WinFS was originally slated to sit atop NTFS and track metadata for all files on a system to improve organizing, searching and sharing of information. Longhorn applications could also store data directly in WinFS, which is based on Microsoft's SQL Server technology.
The future of WinFS has been the subject of much confusion after Microsoft announced last August that the technology would not be ready for the next Windows release, known as Longhorn. Redmond instead opted to focus on Longhorn's other fundamentals: the Avalon user interface and Indigo communication subsystems.
In order to give developers the opportunity to become familiar with the technologies prior to Longhorn's arrival, Microsoft announced last year it would make Avalon and Indigo available for Windows XP. The move was also intended to ensure backward compatibility for Longhorn-designed applications.

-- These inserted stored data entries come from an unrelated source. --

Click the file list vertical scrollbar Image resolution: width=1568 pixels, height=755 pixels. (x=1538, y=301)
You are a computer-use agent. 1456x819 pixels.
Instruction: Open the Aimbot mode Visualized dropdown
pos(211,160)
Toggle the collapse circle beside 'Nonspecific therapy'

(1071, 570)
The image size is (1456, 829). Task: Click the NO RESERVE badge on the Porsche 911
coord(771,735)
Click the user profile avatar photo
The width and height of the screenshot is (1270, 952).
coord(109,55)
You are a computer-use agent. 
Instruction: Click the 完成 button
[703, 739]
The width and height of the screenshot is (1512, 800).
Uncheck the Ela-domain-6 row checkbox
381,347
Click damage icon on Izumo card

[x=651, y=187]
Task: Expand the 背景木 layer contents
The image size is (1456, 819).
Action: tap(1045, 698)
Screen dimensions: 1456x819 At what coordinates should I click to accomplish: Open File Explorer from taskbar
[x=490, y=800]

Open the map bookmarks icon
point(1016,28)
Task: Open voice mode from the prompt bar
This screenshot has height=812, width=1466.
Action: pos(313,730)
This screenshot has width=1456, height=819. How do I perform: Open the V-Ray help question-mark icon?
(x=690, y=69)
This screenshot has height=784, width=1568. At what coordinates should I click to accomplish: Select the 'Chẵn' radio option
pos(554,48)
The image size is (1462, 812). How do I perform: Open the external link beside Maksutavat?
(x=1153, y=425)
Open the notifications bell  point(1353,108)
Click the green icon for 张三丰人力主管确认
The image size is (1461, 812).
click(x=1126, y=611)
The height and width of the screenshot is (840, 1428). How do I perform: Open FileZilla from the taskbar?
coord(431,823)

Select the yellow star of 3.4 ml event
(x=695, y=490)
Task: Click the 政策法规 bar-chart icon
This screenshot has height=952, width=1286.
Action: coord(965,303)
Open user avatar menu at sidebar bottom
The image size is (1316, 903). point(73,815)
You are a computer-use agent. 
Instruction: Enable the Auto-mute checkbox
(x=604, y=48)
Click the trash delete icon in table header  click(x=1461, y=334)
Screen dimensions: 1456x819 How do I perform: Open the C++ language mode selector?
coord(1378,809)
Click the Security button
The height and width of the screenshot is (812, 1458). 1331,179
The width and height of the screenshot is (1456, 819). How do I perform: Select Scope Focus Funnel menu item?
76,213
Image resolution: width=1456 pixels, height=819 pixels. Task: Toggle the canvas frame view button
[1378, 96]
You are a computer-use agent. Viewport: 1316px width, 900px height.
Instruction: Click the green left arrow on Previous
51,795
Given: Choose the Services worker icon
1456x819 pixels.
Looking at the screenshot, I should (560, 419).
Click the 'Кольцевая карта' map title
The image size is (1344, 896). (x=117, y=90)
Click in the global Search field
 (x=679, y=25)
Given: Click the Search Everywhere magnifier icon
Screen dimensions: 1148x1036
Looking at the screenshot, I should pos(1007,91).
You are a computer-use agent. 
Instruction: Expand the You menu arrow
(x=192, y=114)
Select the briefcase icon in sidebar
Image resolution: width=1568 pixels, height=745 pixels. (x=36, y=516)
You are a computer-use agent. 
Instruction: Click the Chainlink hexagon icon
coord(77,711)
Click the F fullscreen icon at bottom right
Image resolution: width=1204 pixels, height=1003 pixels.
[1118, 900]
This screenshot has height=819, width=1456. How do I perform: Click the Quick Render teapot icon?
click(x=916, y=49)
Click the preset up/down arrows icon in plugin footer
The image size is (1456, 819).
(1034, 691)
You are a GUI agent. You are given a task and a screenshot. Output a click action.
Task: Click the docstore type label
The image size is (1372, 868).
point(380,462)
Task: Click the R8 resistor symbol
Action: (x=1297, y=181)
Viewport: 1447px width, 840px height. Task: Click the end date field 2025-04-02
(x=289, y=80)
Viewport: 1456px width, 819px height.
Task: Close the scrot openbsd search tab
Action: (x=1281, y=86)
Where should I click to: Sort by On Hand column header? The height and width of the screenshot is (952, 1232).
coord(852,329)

Furthering the uncertainty surrounding WinFS, Microsoft's director of product management for SQL Server, Tom Rizzo, recently told Microsoft Watch that WinFS would also be back-ported to Windows XP. The news quickly spread and confounded many analysts and developers.
"I can think of no really good reason to port WinFS to Windows XP unless it ships right away, so to bridge to Longhorn," said Jupiter Research senior analyst Joe Wilcox.
But Microsoft confirmed to BetaNews that WinFS is still on the drawing board. "The full version of WinFS will be delivered subsequent to Longhorn and also will ship as a part of Windows in future releases of the operating system," a company spokesperson said.
Whenever it's released, Microsoft officials say the company remains committed to delivering the next-generation file system. "As a revolutionary technology, we want to ensure that we get it right. Feedback from ISVs is helping us to refine WinFS and have validated that we are on track to deliver a rich, comprehensive solution for programming and storage."